**Instructions for the task**
Please take the records that follow and repeat exactly the lines starting with the line with "You are a GUI" and going on through the line with "This screenshot has height=599, width=1366.".

**Records to use**
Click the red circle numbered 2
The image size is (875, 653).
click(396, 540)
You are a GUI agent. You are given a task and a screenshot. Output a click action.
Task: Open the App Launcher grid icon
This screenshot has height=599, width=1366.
==
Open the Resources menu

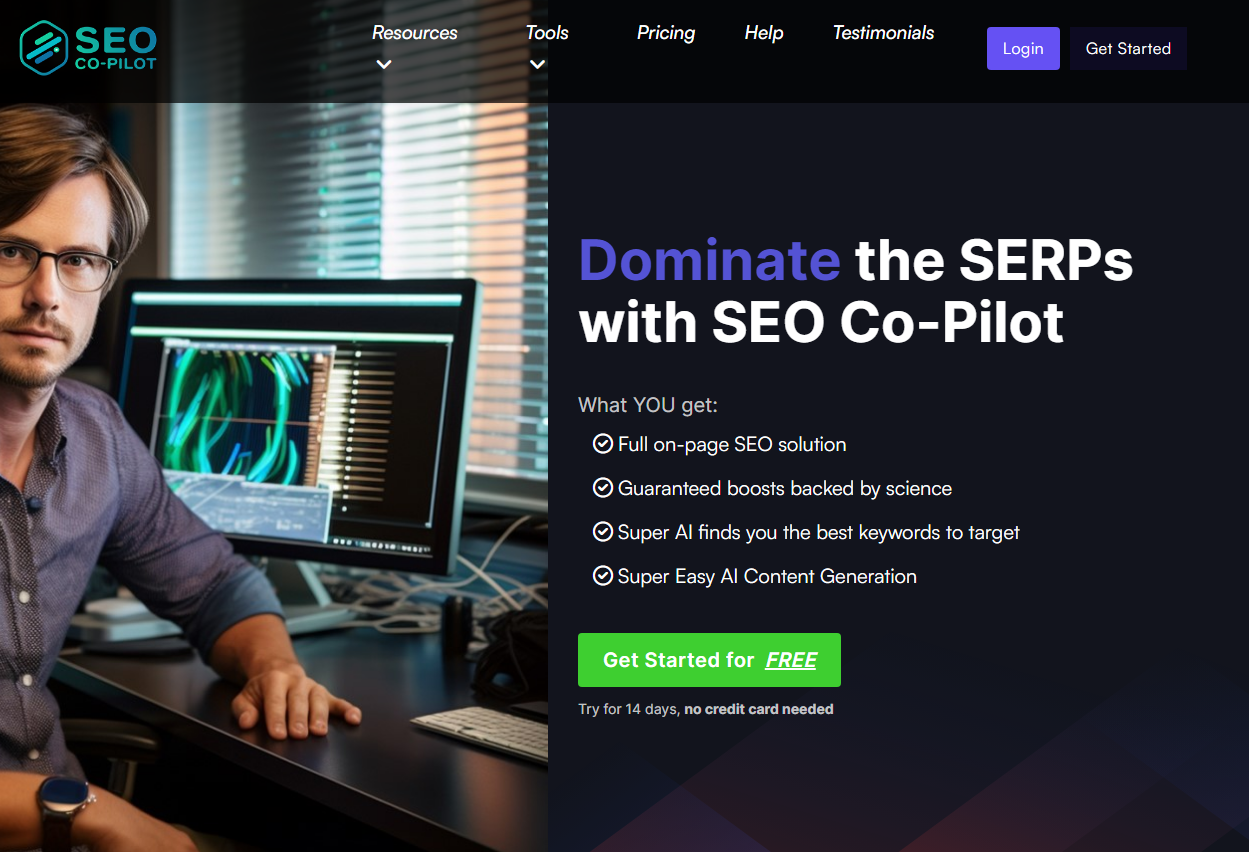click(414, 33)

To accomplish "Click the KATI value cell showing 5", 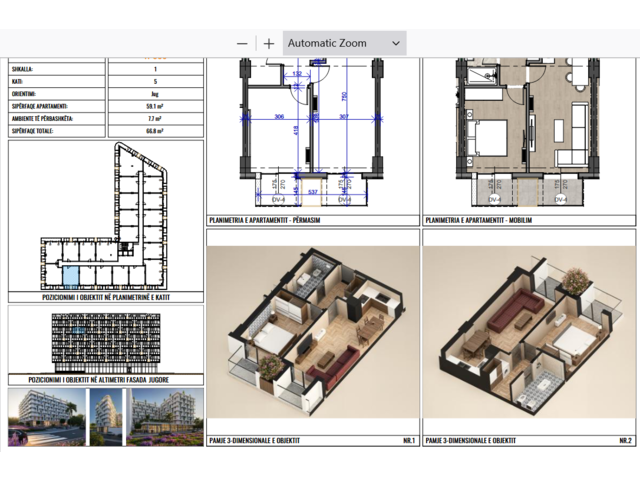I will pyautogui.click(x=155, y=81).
* * *
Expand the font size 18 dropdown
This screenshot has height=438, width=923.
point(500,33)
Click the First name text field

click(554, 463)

**Solution to this task**
You are a GUI agent. You are given a task and a screenshot. Output a click action.
Task: Open the App Launcher grid icon
This screenshot has height=599, width=1366.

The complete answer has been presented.